- Exercise instructions -
From the line with "Given: Open the LifecycleOwner interface link" through the final line below, restate each line word for word and return nothing else.
___ Source information ___
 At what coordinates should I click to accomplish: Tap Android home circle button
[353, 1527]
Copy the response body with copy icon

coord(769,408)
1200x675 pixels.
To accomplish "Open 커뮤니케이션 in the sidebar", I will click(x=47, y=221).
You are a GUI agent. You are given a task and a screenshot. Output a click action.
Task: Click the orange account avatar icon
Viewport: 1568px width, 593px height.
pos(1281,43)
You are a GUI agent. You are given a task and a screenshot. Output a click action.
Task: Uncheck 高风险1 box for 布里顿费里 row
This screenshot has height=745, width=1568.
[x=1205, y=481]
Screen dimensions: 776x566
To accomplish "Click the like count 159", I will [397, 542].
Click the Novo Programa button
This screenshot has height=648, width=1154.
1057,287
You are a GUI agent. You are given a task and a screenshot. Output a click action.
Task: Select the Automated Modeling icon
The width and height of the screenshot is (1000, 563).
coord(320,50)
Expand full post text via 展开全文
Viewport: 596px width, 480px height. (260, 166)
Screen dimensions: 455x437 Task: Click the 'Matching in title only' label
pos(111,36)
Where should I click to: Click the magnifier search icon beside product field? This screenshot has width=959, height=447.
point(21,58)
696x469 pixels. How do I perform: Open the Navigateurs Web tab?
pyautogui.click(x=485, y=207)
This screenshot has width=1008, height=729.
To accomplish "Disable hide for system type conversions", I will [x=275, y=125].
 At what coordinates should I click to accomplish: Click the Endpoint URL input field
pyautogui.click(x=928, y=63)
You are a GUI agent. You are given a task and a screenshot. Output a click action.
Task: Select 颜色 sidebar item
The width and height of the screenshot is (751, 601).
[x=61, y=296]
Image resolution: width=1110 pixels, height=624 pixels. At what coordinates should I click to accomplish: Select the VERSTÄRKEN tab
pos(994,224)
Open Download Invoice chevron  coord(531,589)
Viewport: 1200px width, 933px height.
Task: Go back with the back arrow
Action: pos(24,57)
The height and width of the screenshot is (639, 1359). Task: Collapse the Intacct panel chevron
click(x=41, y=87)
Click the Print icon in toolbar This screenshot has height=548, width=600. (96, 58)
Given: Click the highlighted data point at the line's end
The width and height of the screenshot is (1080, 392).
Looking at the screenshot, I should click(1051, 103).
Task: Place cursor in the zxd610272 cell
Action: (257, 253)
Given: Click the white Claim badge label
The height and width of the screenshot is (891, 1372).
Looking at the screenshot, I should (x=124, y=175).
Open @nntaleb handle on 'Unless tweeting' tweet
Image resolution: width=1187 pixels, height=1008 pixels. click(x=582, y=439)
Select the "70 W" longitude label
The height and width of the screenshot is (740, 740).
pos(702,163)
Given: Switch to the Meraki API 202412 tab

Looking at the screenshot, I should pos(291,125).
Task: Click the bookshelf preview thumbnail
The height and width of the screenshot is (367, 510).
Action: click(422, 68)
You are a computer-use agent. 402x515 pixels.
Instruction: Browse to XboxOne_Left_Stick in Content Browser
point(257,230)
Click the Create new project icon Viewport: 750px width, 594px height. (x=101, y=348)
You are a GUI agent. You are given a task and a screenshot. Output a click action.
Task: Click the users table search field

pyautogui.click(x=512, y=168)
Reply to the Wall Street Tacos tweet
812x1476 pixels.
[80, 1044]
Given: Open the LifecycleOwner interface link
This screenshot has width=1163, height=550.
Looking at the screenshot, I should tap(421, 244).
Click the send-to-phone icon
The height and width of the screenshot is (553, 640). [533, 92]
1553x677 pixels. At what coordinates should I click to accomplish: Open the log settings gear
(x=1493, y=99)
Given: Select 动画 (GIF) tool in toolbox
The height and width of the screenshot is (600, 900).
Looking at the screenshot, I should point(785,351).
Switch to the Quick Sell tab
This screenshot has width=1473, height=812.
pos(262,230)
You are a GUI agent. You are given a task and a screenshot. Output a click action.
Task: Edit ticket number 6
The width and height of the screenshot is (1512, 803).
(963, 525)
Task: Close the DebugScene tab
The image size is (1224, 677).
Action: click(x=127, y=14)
___
- Solved exercise -
Given: Open the LifecycleOwner interface link
This screenshot has width=1163, height=550.
Looking at the screenshot, I should tap(421, 244).
Click the send-to-phone icon
The height and width of the screenshot is (553, 640). [533, 92]
1553x677 pixels. At what coordinates should I click to accomplish: Open the log settings gear
(x=1493, y=99)
Given: Select 动画 (GIF) tool in toolbox
The height and width of the screenshot is (600, 900).
Looking at the screenshot, I should point(785,351).
Switch to the Quick Sell tab
This screenshot has width=1473, height=812.
pos(262,230)
You are a GUI agent. You are given a task and a screenshot. Output a click action.
Task: Edit ticket number 6
The width and height of the screenshot is (1512, 803).
(963, 525)
Task: Close the DebugScene tab
The image size is (1224, 677).
Action: click(x=127, y=14)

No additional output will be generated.